I’m a strong swimmer. That’s the reason they picked me to pilot. That and because I’ve got high concentrations of a certain neurotransmitter, I guess. I know the feel of a perfect stroke, when your whole body is working with the water, not against it, from your cupped hand biting the surface to your flexed feet knifing through it.

Being a dolphin is that, factor ten. Vino rockets down into the dark blue and I rocket after her, cutting through a freezing cold ocean that feels the perfect temperature to my new nerves, my new blubber-sheathed body. I’ve piloted drones before, flown surveillance for a corp, but this feels more like flying than that ever did.

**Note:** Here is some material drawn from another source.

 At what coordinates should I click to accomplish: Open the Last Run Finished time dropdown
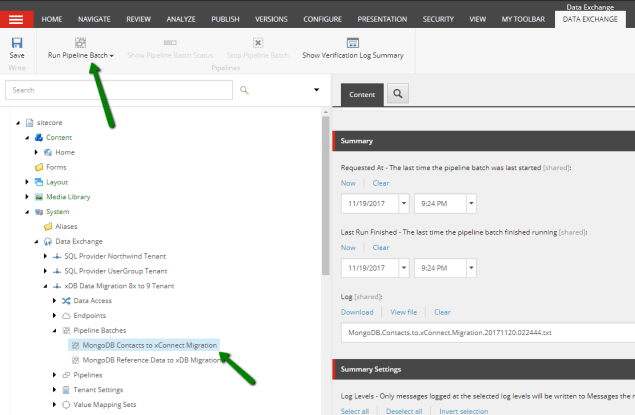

We point our snouts for the sandy bottom, a distant brown murk, scrape our bellies on it, and send sand swirling everywhere. Then up, up fast, tails threshing us toward the gauzy sunlight. Vino hurtles clear of the water and I do the same trick, using all my borrowed muscles at once.

There’s this beautiful never-ending moment of suspension, up in the sky, shedding the sea off my fins and flukes, perfectly weightless in a cloud of soft shattered glass.

Then I smash back under the surface, where Vino’s already waiting. They gave her the nickname because she’s aged so well, going on forty-three but somehow still quickest in this little pod of eight that’s been hunting together these past weeks.

She’s the brainiest, too, which is why they want me with her. She gave me this real long inspection when the team first dropped me in, maybe because I was still moving a little funny back then, still adjusting to the nerve feedback. But after a couple days she gave me the okay, and now we’re almost friends. Not that I’d put it that way to the team.

It’s true, though: I know her favorite kind of squid, I know how she likes to go upside down and blow air rings at the younger ones to tease them, I can even tell her chirps from the others. And she’s the one who got me in with the rest of the pod, so we all owe her that much.

Vino gives a sharp whistle and curls herself around, angling back the way we came.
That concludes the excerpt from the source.